"La vérité, c’est qu’il m’a laissé tout seul dans le merdier". Contacté par Le Parisien pour évoquer sa collaboration avec Jacques Cardoze lors de la chute de Saddam Hussein en Irak en 2003, le JRI Roger Motte a vivement taclé l’ancien reporter de guerre et présentateur de Complément d’enquête. Sorti filmer les bombardements laissant derrière lui "Jacques Cardoze moins expérimenté et le chauffeur", Roger Motte aurait découvert à son retour vers la voiture que ses acolytes "n’étaient plus là". "Abandonner un camarade sur le terrain, ce n’est pas concevable même si on a peur", s’est agacé l’ancien JRI.
"(Roger Motte) est juste sorti plus vite que nous de la voiture. Chacun s’est abrité comme il pouvait (des bombardements). Et ensuite chacun a cherché l’autre", a assuré de son côté Jacques Cardoze au Parisien. Une version qu’il a de nouveau racontée mercredi soir dans Touche pas à mon poste (C8). "Il y eu un million de vues sur un tweet… Il y a un million de mecs qui vont se dire : « C’est un enfoiré et un lâche, il a lâché son cameraman en pleine guerre »", lance-t-il pour expliquer pourquoi il avait demandé à Cyril Hanouna de prendre la parole.

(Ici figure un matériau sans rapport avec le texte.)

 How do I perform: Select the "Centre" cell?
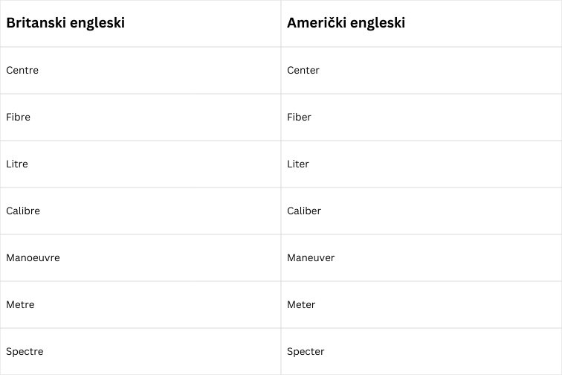click(x=22, y=71)
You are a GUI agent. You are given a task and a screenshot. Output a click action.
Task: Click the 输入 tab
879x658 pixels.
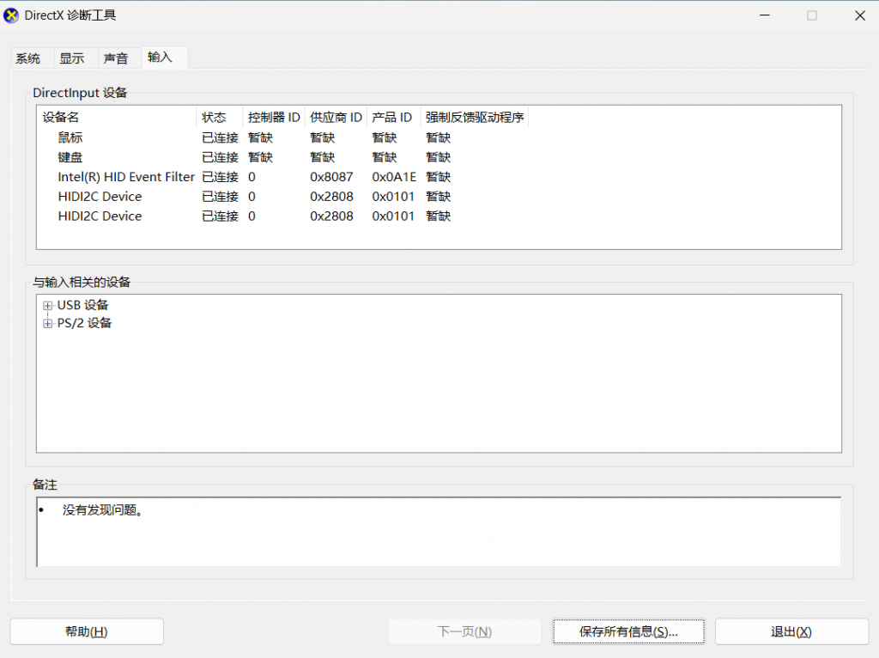(x=161, y=58)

La version de Jacques Cardoze
Détaillant les conditions en Irak au moment des faits, Jacques Cardoze raconte ce qui s’est vraiment passé selon lui ce jour-là. "On est sur le pont. Là il y a un bombardement et une fusillade. Roger sort, il est à l’avant de la voiture à droite. Il veut filmer ce qui se passe à l’extérieur du véhicule. Moi je sors de l’autre côté avec les deux autres. Il y a un nuage de fumée entre nous, on ne se voit plus. C’est un moment où tu cours. Moi je pars d’un côté, lui de l’autre. Quand c’est passé, on attend chacun un moment. On ne se retrouve pas", affirme ainsi le nouveau chroniqueur de TPMP.

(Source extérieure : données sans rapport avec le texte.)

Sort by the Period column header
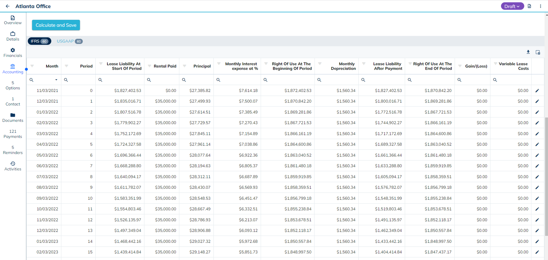Screen dimensions: 548x260 (x=86, y=66)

Démentant avoir abandonné son collègue, il clame que Roger Motte n’était plus sur le pont lorsqu’il y est retourné. "Lui il était déjà repassé du côté de l’hôtel Palestine. Moi, j’ai passé mon après-midi à essayer de le chercher et de le trouver. On a fait le tour des hôpitaux. Cette nuit-là le patron de l’info a appelé mon père disant qu’il faut s’attendre au pire, qu’ils n’ont pas de nouvelles de moi", poursuit-il avant d’évoquer son incompréhension face à ces accusations.

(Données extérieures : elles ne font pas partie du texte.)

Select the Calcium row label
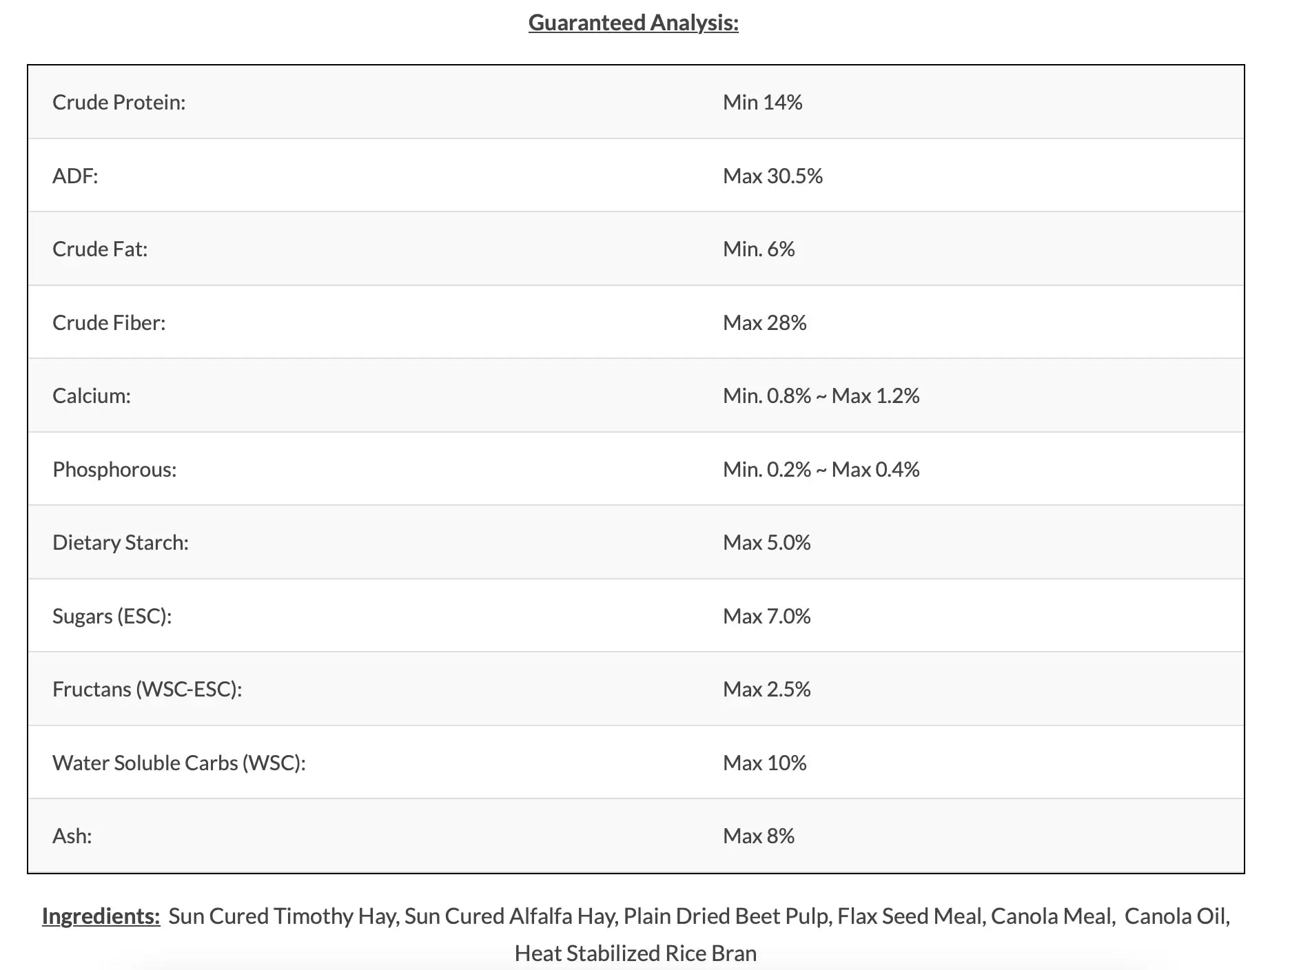Image resolution: width=1290 pixels, height=970 pixels. point(92,395)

"On n’en a jamais parlé depuis. Moi je le découvre dans le papier du Parisien alors qu’on a retourné ensemble, même deux jours après. On a continué de se voir jusqu’en 2021 et jamais il n’a parlé de ça. S’il y avait eu une casserole sur moi, jamais France Télé n’aurait continué de m’envoyer", conclut Jacques Cardoze.